(Data for the task)
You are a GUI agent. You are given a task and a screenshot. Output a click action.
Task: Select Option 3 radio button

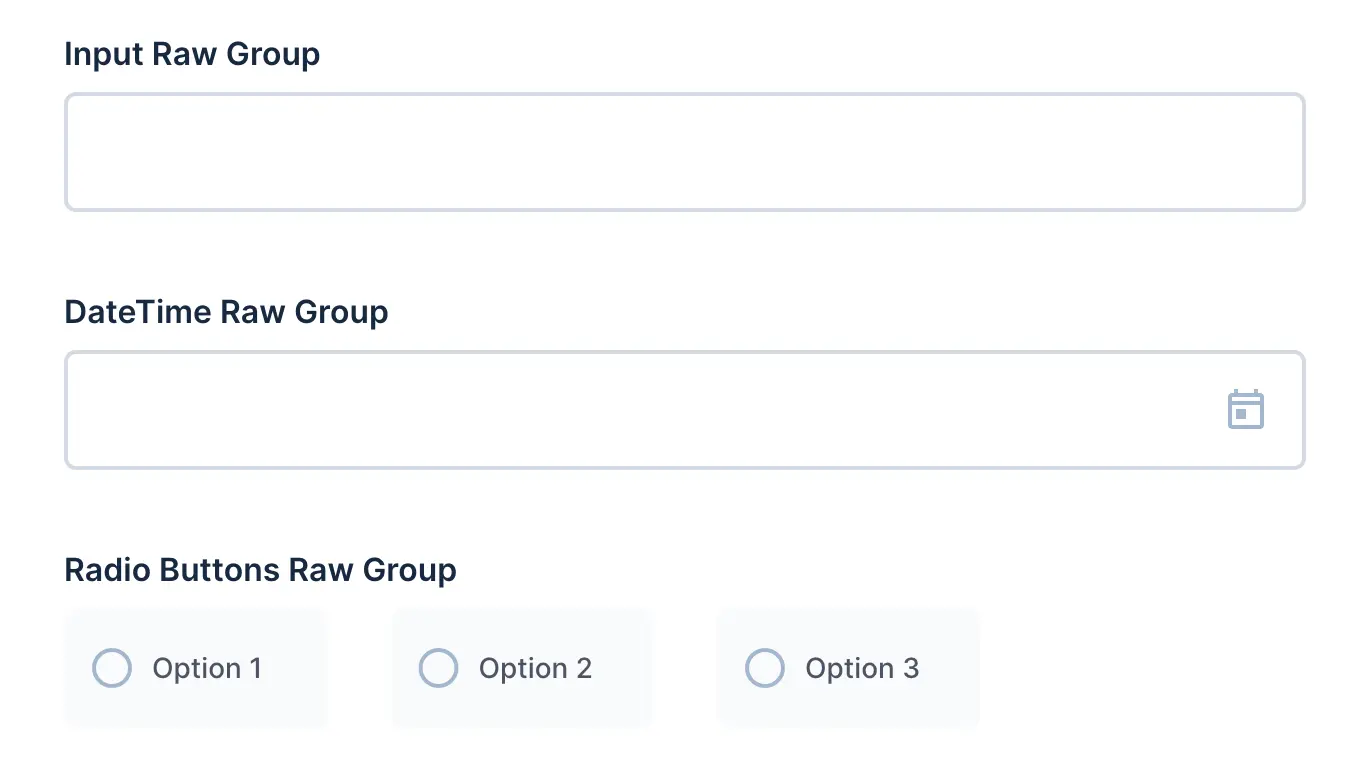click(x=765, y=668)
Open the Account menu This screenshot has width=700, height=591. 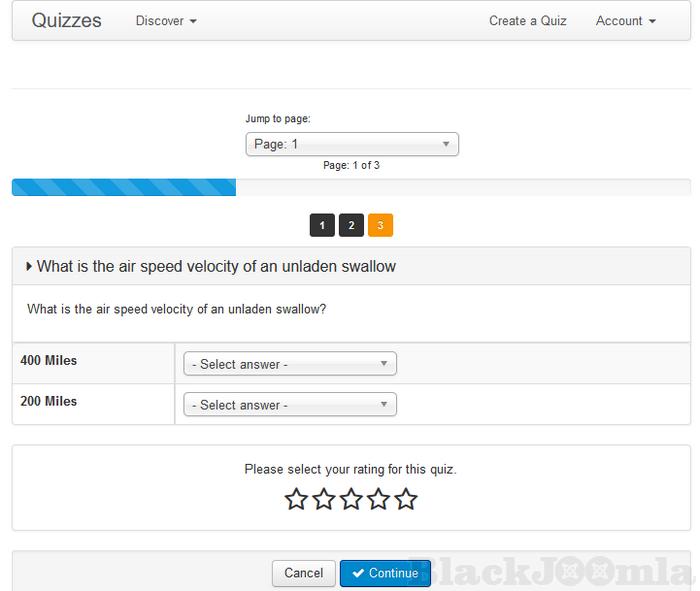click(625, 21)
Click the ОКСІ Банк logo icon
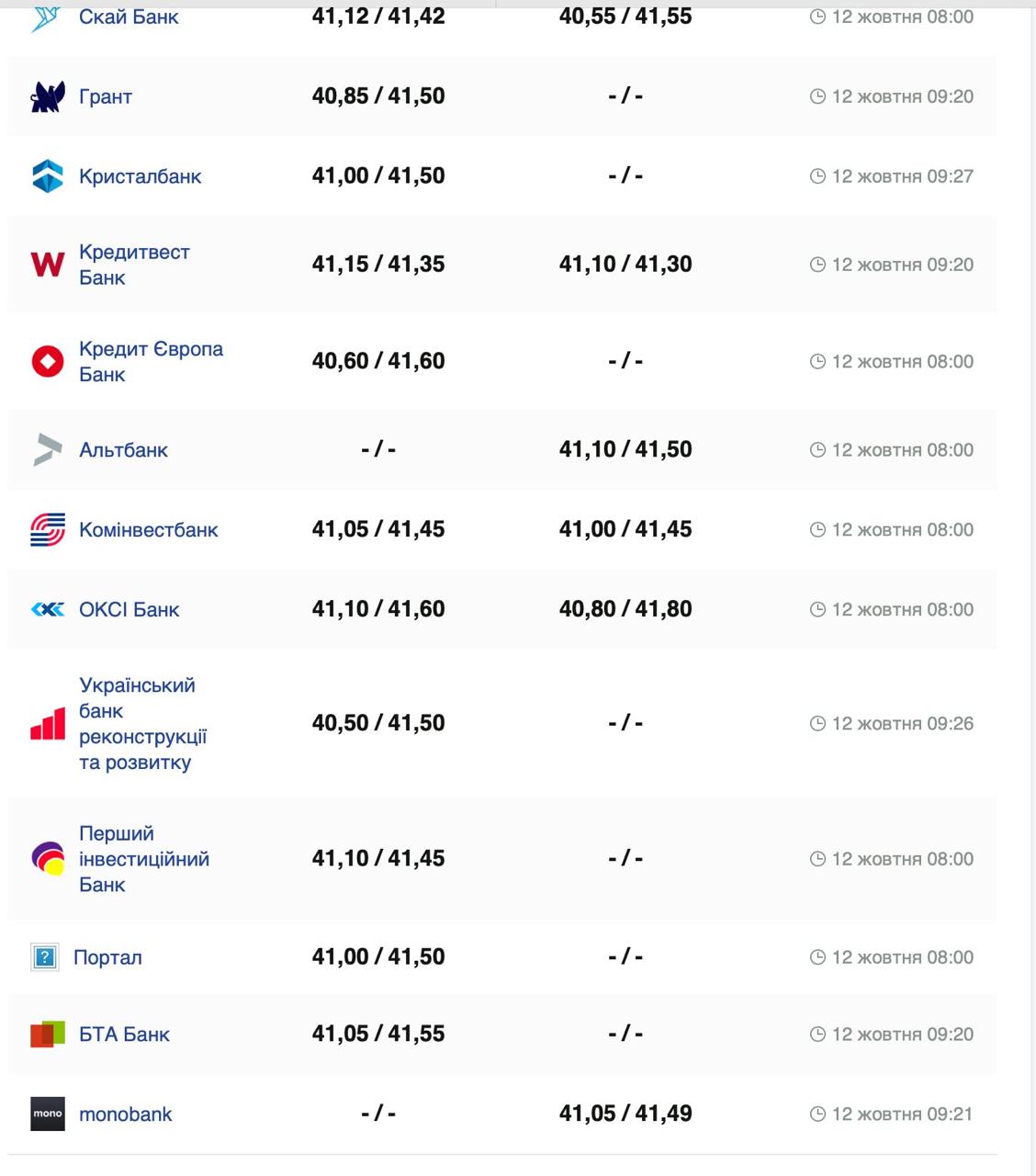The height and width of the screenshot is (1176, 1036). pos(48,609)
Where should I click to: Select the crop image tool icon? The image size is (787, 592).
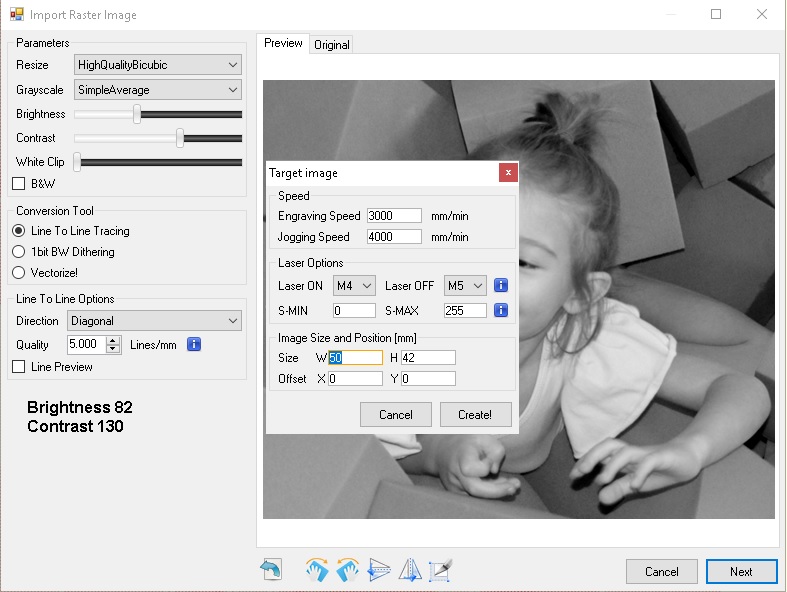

(Exercise prompt)
The line containing "Click the ОКСІ Банк logo icon" and each line after it through the end of the listing above are to be written out exactly, without the pictures.

(Response to this task)
Click the ОКСІ Банк logo icon
The height and width of the screenshot is (1176, 1036). pos(48,609)
Where should I click to: Select the crop image tool icon? The image size is (787, 592).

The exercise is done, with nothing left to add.